• _WORK INSTRUCTIONS_
Look over the entries below. Report how many lines hold the word "agent", and only that.
[[ PROVIDED RECORDS, beginning ]]
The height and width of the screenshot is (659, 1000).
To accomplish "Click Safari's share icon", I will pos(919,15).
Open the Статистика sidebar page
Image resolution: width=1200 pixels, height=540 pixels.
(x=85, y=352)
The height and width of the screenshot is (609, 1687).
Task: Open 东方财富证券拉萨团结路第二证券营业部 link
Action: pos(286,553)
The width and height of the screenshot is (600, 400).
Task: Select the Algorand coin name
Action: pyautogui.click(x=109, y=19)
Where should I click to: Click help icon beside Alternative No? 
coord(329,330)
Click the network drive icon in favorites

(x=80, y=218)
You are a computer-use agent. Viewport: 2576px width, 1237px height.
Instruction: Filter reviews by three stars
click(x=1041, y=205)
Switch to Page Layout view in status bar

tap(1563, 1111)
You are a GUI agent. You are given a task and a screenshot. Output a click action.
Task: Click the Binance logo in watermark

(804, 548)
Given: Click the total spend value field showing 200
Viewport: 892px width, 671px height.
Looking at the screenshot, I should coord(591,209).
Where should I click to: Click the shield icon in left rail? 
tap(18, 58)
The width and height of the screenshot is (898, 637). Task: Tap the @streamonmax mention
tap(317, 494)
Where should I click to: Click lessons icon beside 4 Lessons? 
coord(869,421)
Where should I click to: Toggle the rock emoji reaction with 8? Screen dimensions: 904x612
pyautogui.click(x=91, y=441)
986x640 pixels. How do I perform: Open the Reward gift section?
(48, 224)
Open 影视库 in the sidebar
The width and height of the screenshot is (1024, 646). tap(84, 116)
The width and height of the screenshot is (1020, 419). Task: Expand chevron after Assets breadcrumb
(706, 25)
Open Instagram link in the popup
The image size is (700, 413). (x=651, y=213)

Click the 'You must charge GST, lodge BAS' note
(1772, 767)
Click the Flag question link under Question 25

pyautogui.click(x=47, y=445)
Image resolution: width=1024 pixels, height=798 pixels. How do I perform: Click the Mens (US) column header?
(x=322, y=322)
[[ PROVIDED RECORDS, end ]]
• _EXERCISE ANSWER_
2